Example: Spontaneous mutation rate in E. Coli is 1 in 1010 bases incorporated during replication.
2. External influences:
- Mutagen (the chemical or physical factor that causes genetic mutations) reacts with the parental DNA, creating a genetic mutation that affects the ability of the altered nucleotide pair.
- Usually, this change affects only one strand of the parental helix, so only one of the daughter molecules carries the mutation.
Types of mutations
1. Point mutation
- A point mutation is a change in one or a few nucleotides.
- It can either be a transition, purine, or pyrimidine replaced by the other or transversion, purine replaced by a pyrimidine, and vice versa.
- These are very minute changes when compared to large-scale mutations.
- Point mutations are further divided into two categories:
A. Base-pair substitutions
It is a replacement of one base pair with another.
- Silent mutation: a change in one base pair does not affect the protein produced by the gene. This is allowed due to the redundancy in the genetic code. Example: Both GGC and GGU code for the amino acid glycine. Thus, the mutation is “silent”.

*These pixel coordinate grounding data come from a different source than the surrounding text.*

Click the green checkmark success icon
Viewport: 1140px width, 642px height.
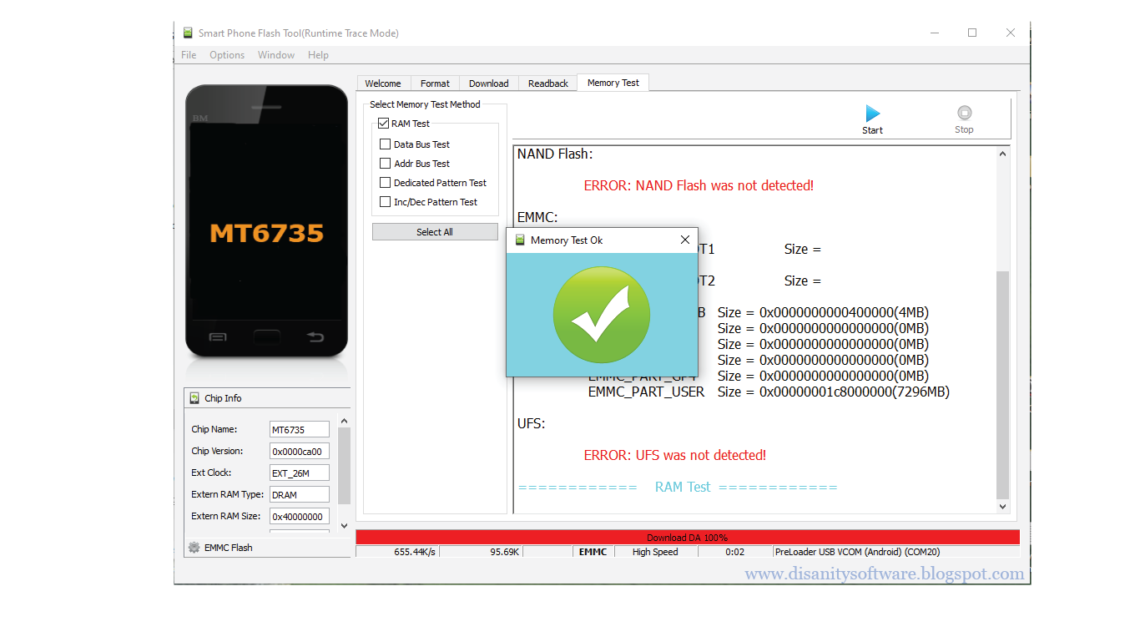point(602,315)
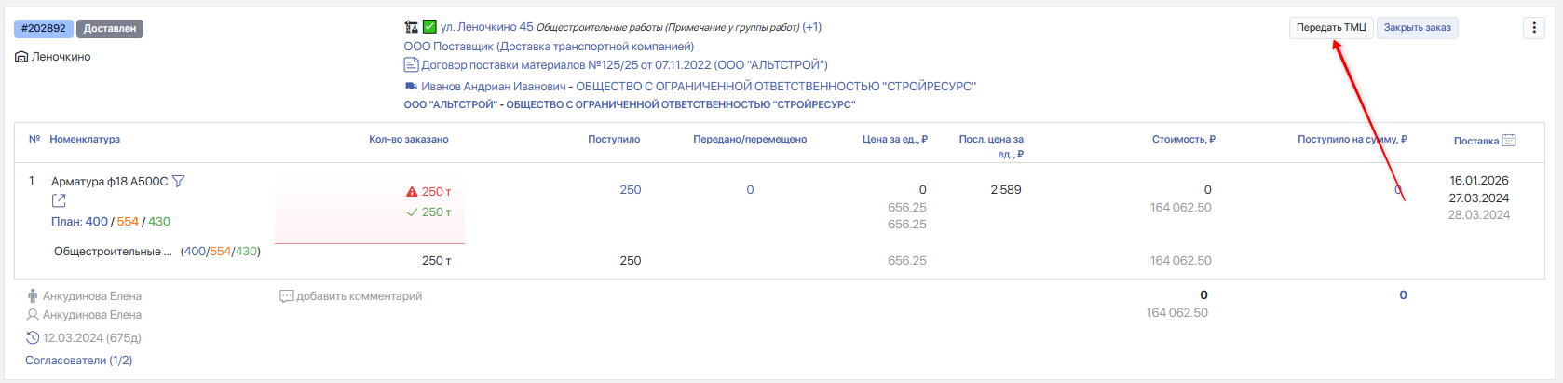
Task: Click the comment bubble icon добавить комментарий
Action: coord(287,296)
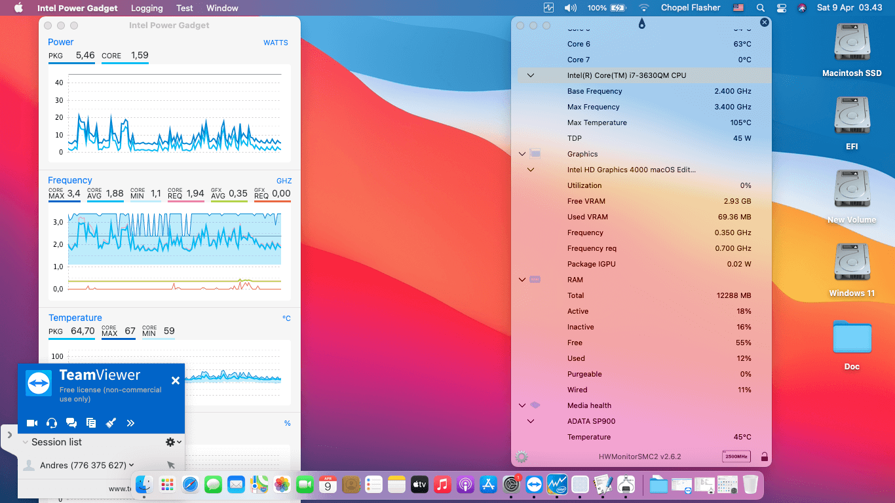Toggle the HWMonitorSMC2 lock icon
Viewport: 895px width, 503px height.
click(x=764, y=456)
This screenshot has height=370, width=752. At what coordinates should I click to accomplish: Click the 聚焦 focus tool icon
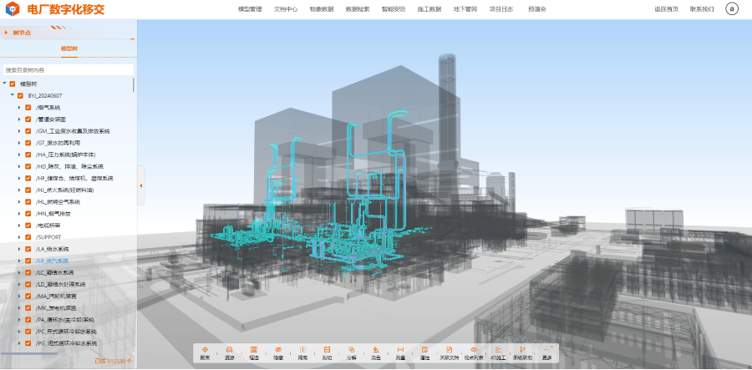[x=205, y=351]
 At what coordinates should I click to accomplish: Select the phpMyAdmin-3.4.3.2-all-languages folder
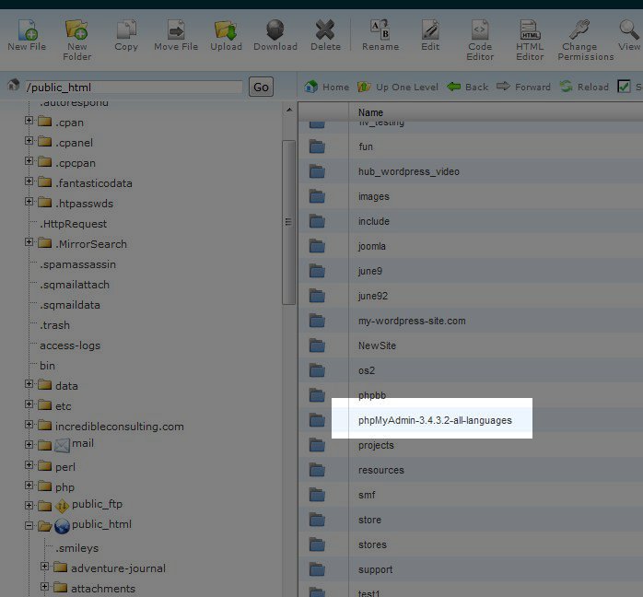tap(434, 420)
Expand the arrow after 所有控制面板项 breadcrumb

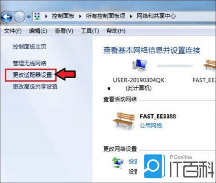[131, 16]
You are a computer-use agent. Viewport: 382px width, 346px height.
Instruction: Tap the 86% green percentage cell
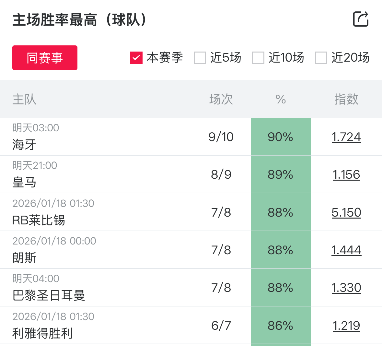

- Missense mutation: A change in one base pair causes a single amino acid to be changed in the resulting protein. It is called “missense” since the code changes. Example: GGC when changed to AGC, results in different amino acids. The effect of a missense mutation on the protein is random. It could create a protein that improves reproductive success or survivability or it could create an anomalous protein, leading to diseased conditions ex. Sickle cell anemia.
- Nonsense mutation: A change in a single base pair creates a stop codon. A stop signal is created in the middle of a normal functional gene, resulting in a usually nonfunctional protein, hence “nonsense” mutation.
B. Base-pair insertions or deletions (frameshift mutations)
- Insertions and deletions are addition or losses of one or more nucleotides in a gene.
- These kinds of mutations have a disastrous effect on the resulting protein.
- Because the genetic code is read as a triplet, insertion or removal of several nucleotide bases that are not three-fold causes a shift in the reading frame. It is therefore called frameshift mutation.
- Translated protein in the C-terminal side of mutation is completely changed.
- These mutations can result in an entirely new set of amino acids (extensive missense) and probably also premature termination (nonsense).
2. Large-scale mutations
A. Gene duplication:
- An entire gene, or block of genes, is repeated on the chromosome.
- Gene duplications are often the outcome of unequal crossing over during meiosis.
- It causes the loss of genes from one chromosome and a gain on the other.
- Repetition of specific genes may produce certain phenotypic changes and act as mutations.
B. Gene deletion
- Loss of a gene or a block of genes.
- Unequal recombination during meiosis sometimes causes gene deletion.
- An effective mutagen for inducing chromosomal rearrangements is -ionizing radiation.
- How the chromosome breaks rejoin determines the kind of rearrangement produced.
C. Chromosomal translocation:
- The movement of genes from one chromosome to another non-homologous chromosome.
- Translocation that gives rise to an adaptive advantage is very rare and is often associated with negative consequences such as aneuploidy, infertility, or cancer.
- Depending on the chromosome breakpoints, a translocation can result in the disruption or misregulation of normal gene function. These molecular rearrangements, in many cases, are considered to be the primary cause of various cancers Ex: Burkitt’s lymphoma.
- Usually, all of the translocations observed in tumors are known to rise through somatic mutations, therefore are not inheritable.
D. Chromosomal inversion:
- A section of the gene is reversed on the chromosome.
- Happens when two breaks occur within a single chromosome and the region between the breaks rotates 180o before rejoining.
- Inversions do not change the overall amount of the genetic material, so inversions are generally viable and show no particular abnormalities at the phenotypic level but sometimes can lead to reproductive problems.
- And sometimes, if the break is within a gene of essential function, that breakpoint acts as a lethal gene mutation linked to the inversion.